Точнее, уже сегодня…
Так в слезы ж кинется, и тогда точно не получится уснуть.
Но вот ведь как: убить был готов, как лучше застрелить – примеривался, а сейчас жалко – сидит в ногах, как собачка.
Погладить бы тебя по теплой широкой спинке, да нельзя, – поймешь неправильно.
Раньше он неправильно понимал…
Светка возмущалась, смеялась, когда под ним оказывалась. «Да ты неправильно меня понял!»
Неужели поменялись ролями?
Да нет, рановато еще об этом думать. Завтра, завтра я неправильно тебя пойму, Свет, а сегодня нельзя.
Не могу, не имею права!
Хотя, после этого дела засыпаешь сразу…
Но Юлька за стенкой – услышит. Правда, если совсем по-тихому – не услышит…
Но по-тихому Светка не любит, причем категорически.
В молодости еще сказала как отрезала: «А это ты мне даже не предлагай!»
Сделал вид, что удивился: «Почему?»
«Потому что все для своего предназначено».

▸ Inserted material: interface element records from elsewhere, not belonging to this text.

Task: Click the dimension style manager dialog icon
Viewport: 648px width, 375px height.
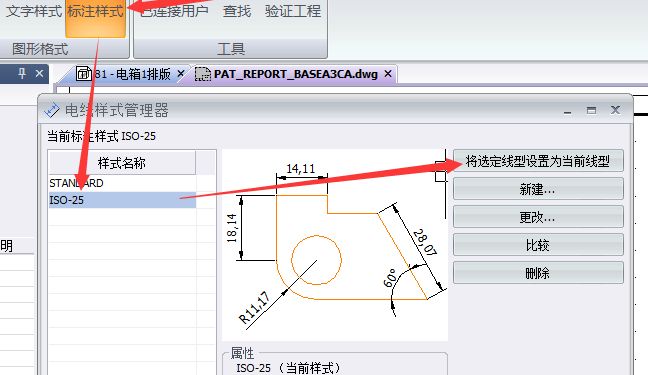Action: (52, 110)

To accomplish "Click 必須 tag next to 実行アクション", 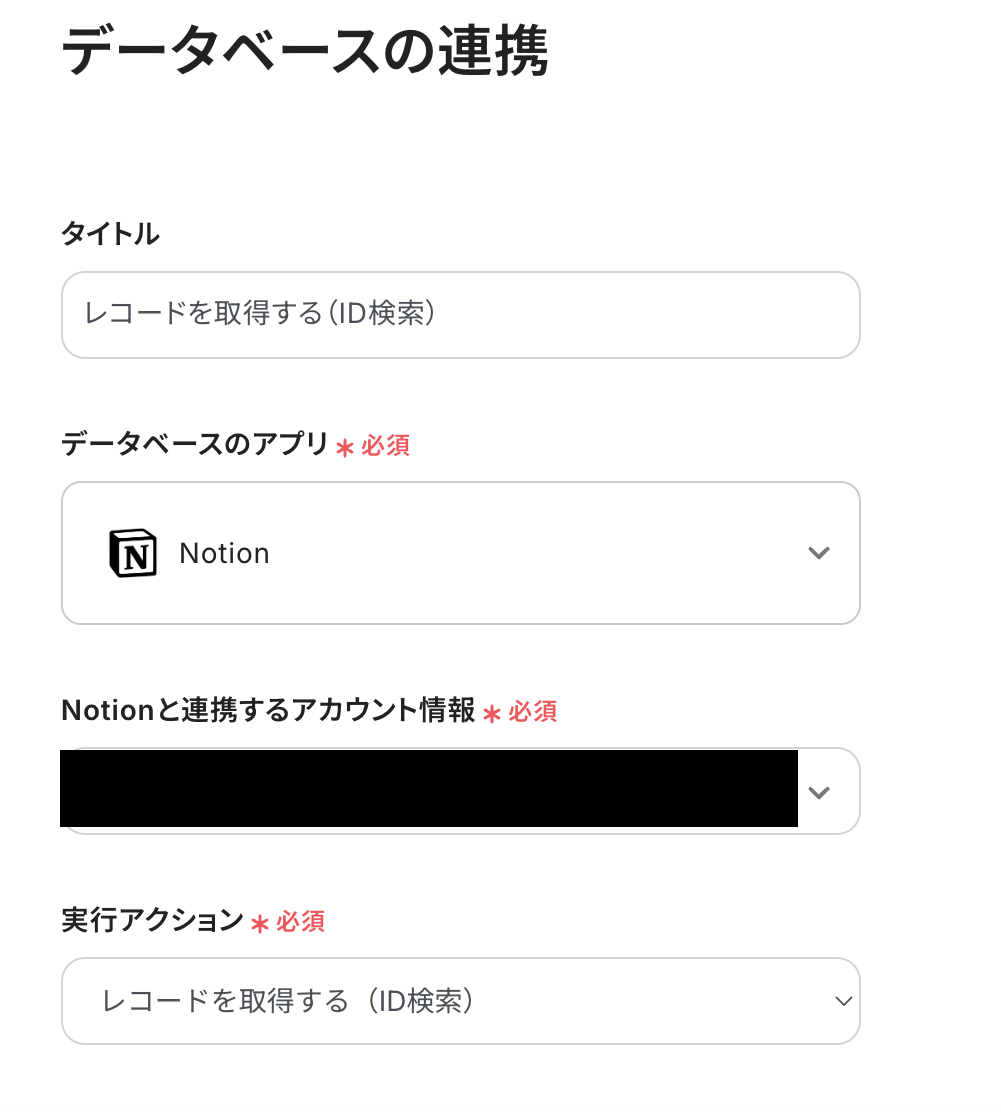I will tap(300, 921).
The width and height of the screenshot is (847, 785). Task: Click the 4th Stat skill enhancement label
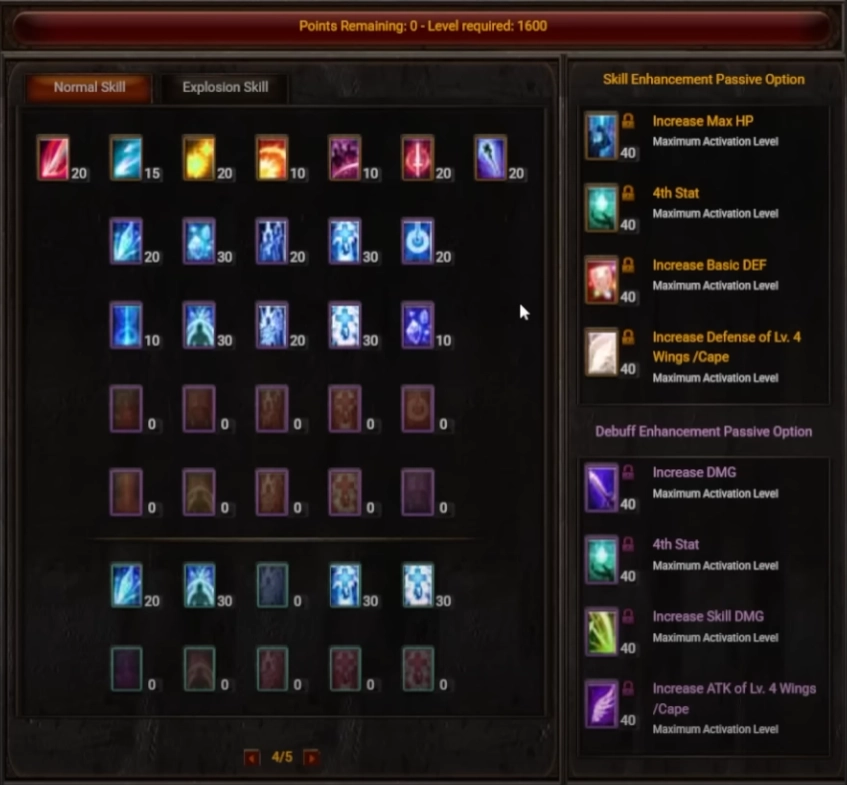tap(676, 193)
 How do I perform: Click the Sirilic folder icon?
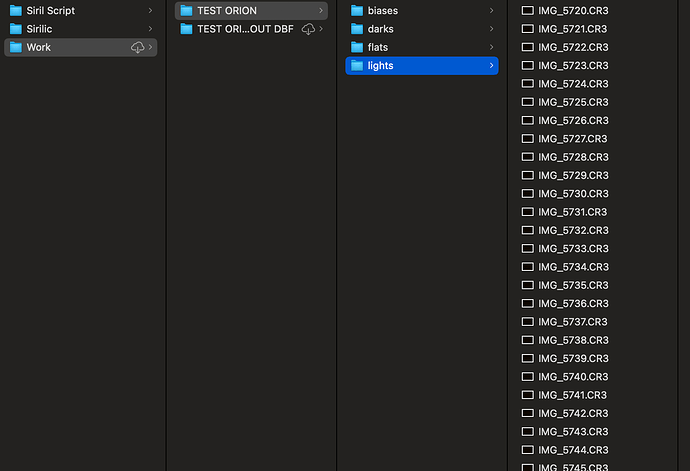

Ответ жены понравился своей хорошей правильностью, но сделал на всякий случай еще один заход, заговорил с полемическим задором: «А люди что, дураки? Французы – дураки? Весь мир дураки, одни мы умные?» Думал, к стенке припер, не отвертится, а она вдруг возьми и скажи: «Меня от этого стошнит». И стыдно стало тогда Челубееву, противно от собственной настырности, и больше уже никогда не предлагал жене «по-тихому», на стороне иногда забавлялся.